Anyone still reading down here?
Anyway, I can't get my head around why the AUD/JPY trade would be driving futures. I hope a fellow ZH friend could help explain. Here's what I think happens:
Traders buy AUD and sell JPY then invest the AUD at high interest rates and pay cheap to borrow the JPY. But how does that affect US futures? Where's the missing piece?
Thanks in advance.
There are a couple of things at work here. The main idea to ingraine in your head is about risk: which currency in which pair is "risk-on" vs. which is "risk-off."
The AUDJPY mimics the SPX (and ES by default...) because the Ozzie Dollar, otherwise known as the price of gold, is seen "at risk" to the venerable Japanese yen. As long as there is perceived money on the sidelines- from the Fed or whoever- then the risk trade is on, meaning that the AUD would rise against the JPY, provided the SPX is rising also.*
The other thing at work here that makes the AUDJPY pair favored over the now-usurped EURJPY for a risk trade is the fact that the AUD is just about the only currency on earth paying any kind of interest whatsoever. The Japanese buy AUD for the carry, the price goes up, they buy more AUD; mo' money, mo' money, mo' money...
And so the circle jerk goes...until it doesn't.

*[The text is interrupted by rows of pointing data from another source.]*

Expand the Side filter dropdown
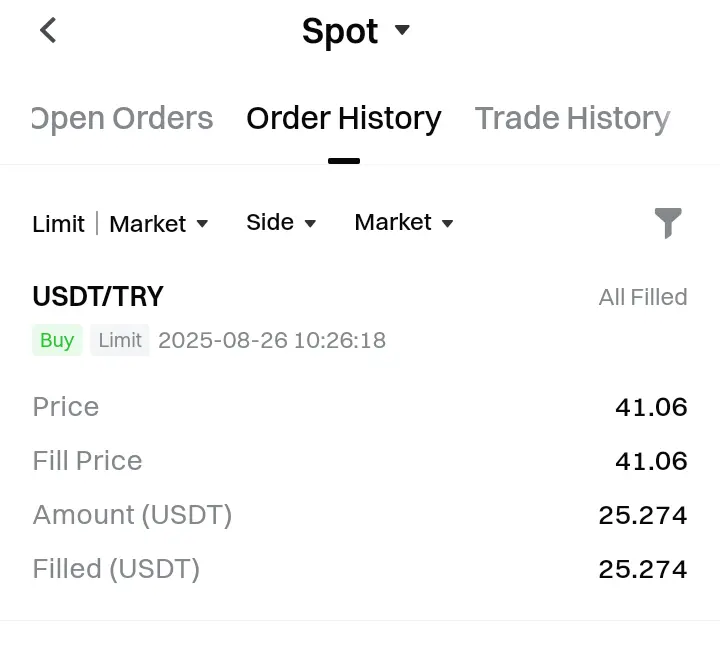This screenshot has width=720, height=653. click(281, 223)
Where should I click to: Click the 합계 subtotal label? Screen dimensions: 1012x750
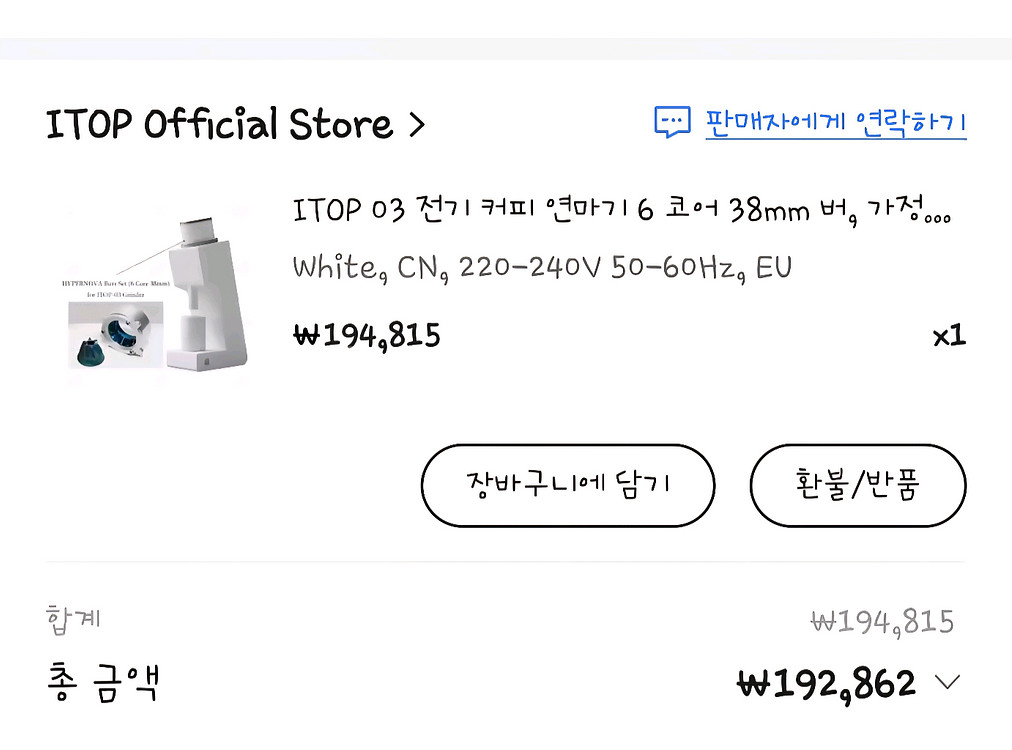73,618
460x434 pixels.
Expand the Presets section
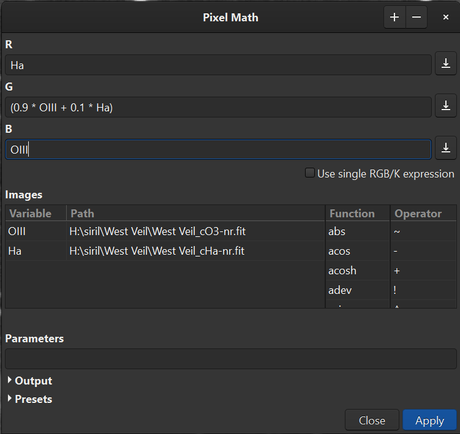(x=30, y=399)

Making assumptions, though, as our friends at derailedcapitalism found out two days running, is that these things can change on a dime. You can't wait for "signs" and "signals" in this 4X market. By the time they come due, it is already past the move.
*Most would say that it is the AUDJPY (for the time being...) driving prices in the equity markets higher, while I contend that it is the exact opposite: rising equity prices are spurring 4X traders to get long risk. Being the paranoid critters that we are, it only appears that 4X is running the stock market, when the truth is that paranoia can sometimes save your ass. We (over-)anticipate that, take a little out of the middle, then get out.

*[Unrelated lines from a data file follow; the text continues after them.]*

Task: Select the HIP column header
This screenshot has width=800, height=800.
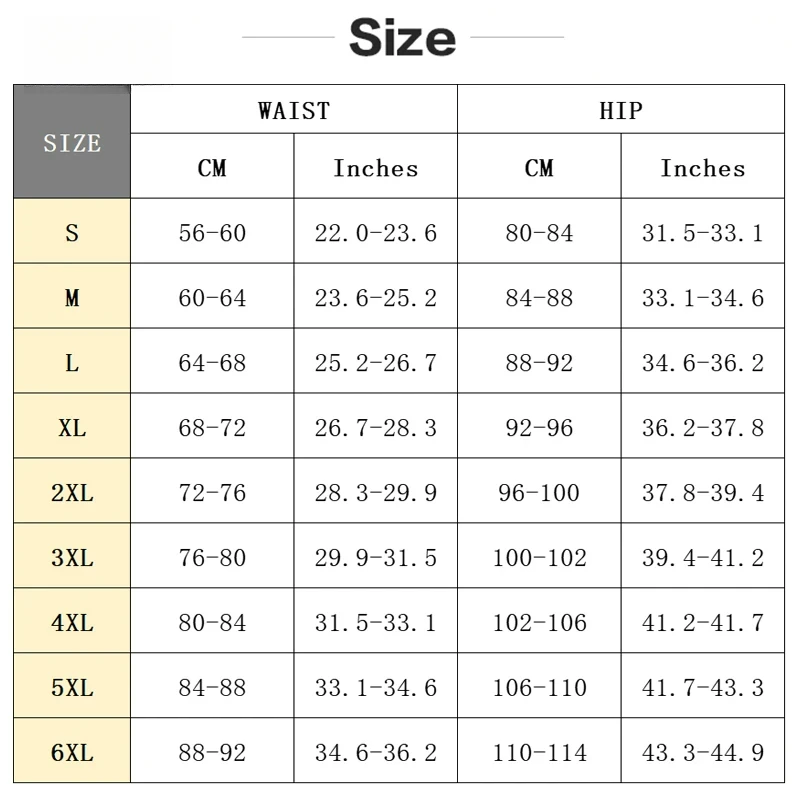Action: [x=621, y=109]
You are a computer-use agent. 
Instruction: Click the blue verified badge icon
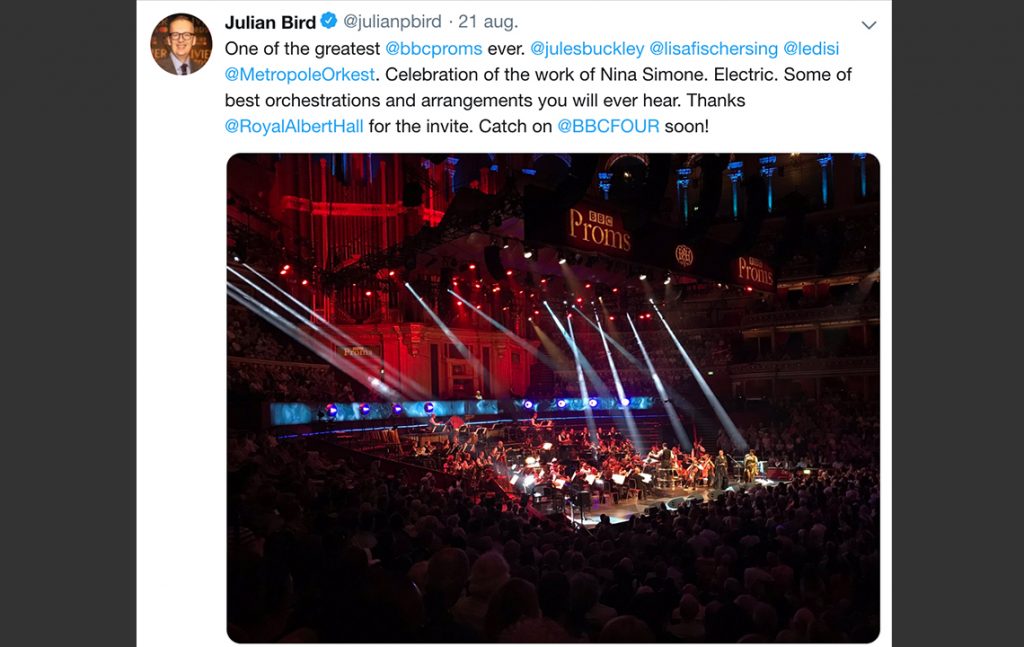(329, 21)
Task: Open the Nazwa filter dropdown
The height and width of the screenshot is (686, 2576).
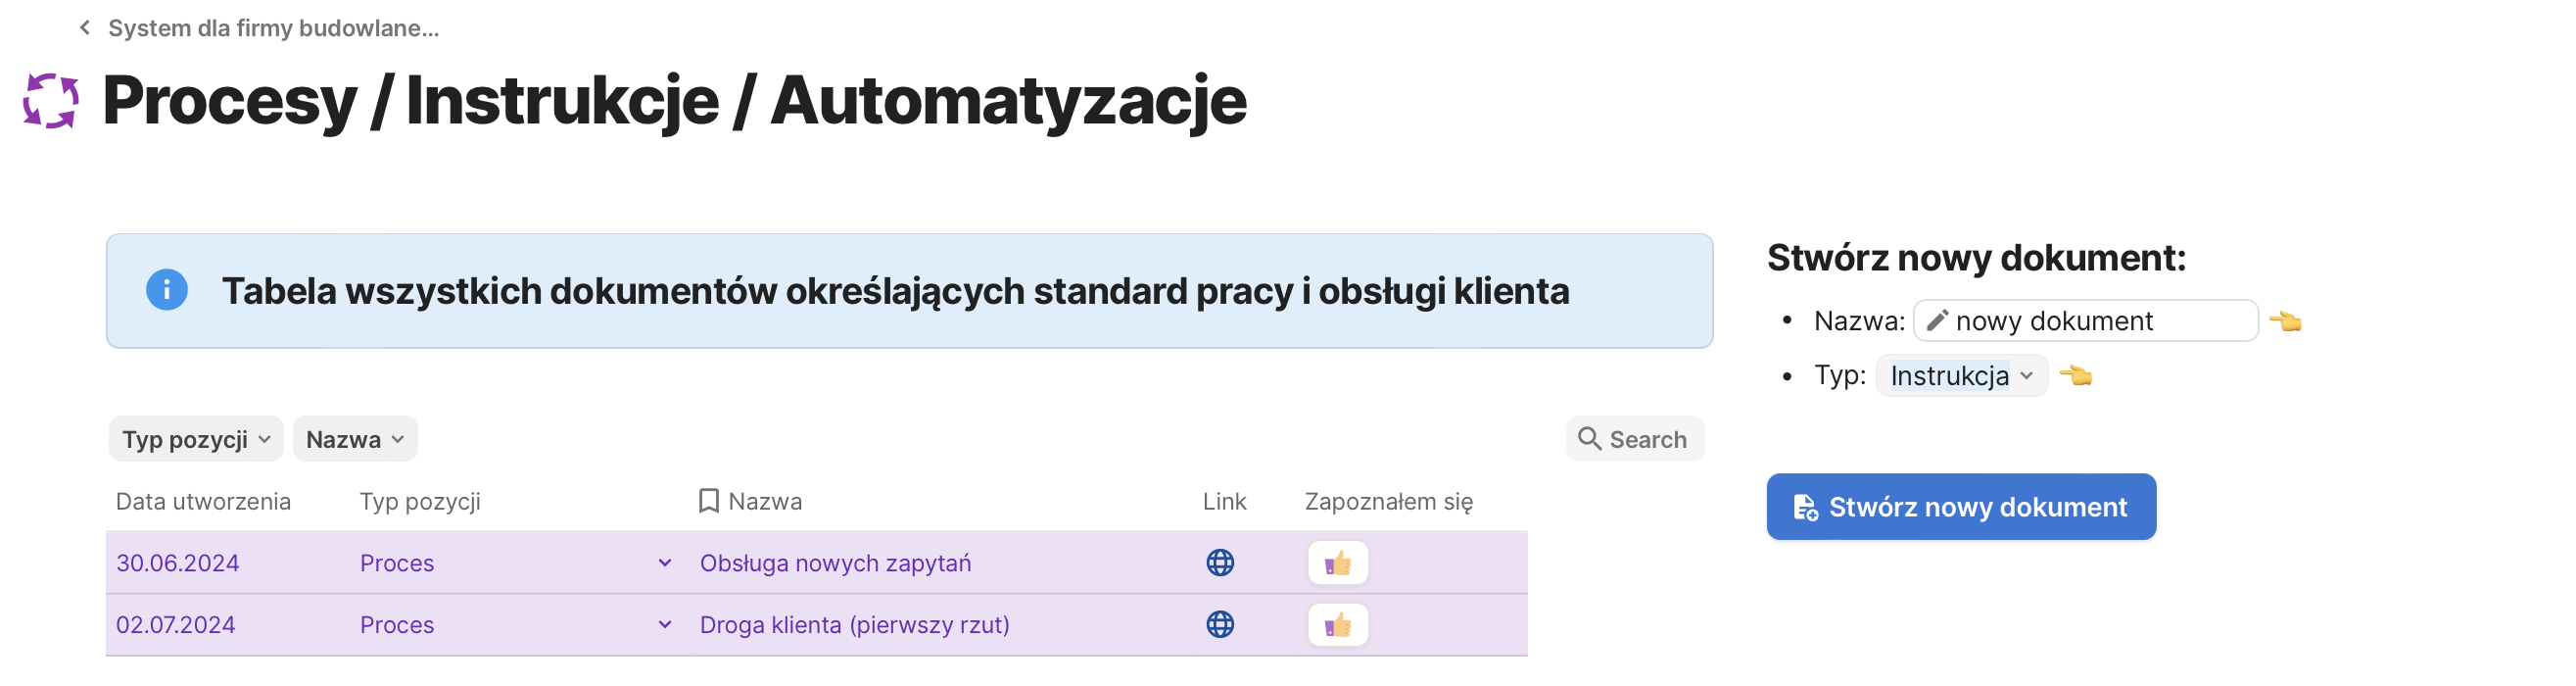Action: [355, 440]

So the basic answer to your query is that all is hinged on risk appetite. With the SPX in a chop-topping formation, watch the AUDJPY for signs the 4X traders are getting seriously paranoid, then trade the ES in that way. My bet is down.
______________
There is something else you should know, though. Remember how I said that these things can turn on a dime?

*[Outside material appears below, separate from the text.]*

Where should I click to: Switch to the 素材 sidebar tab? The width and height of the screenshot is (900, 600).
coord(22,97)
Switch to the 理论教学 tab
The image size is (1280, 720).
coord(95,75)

Well, back in the day, oh, say 2007 or so, it was the USDJPY pair that acted as the AUDJPY pair (only upside down, in that the JPY was seen as the "risk" currency...) has been acting over the past several months. What changed was the perceived idea that the Fed was printing money out of control and that the USD was being debased all over the globe...
Such rubbish couldn't be further from the truth. The USD hasn't been debased at all but strengthened from back-room and back-door machinations fit for spy novels of the future. Now, you can witness the transition of the USDJPY pair live in your chart by watching the pair take its rightful place as the harbinger of all things risk. Last week, it was like a rebirth going on in that currency pair and the weeks ahead will demonstrate more growing pains. Stay nimble as hell but that is the trade to be in going forward.
In the future, trade risk appetite from the USDJPY and never look back. Take good care of your family.
:D
Orly - I am grateful to you for the explanation and cannot thank you enough. I now understand.
I will of course take good care of my family for it is them who matter most.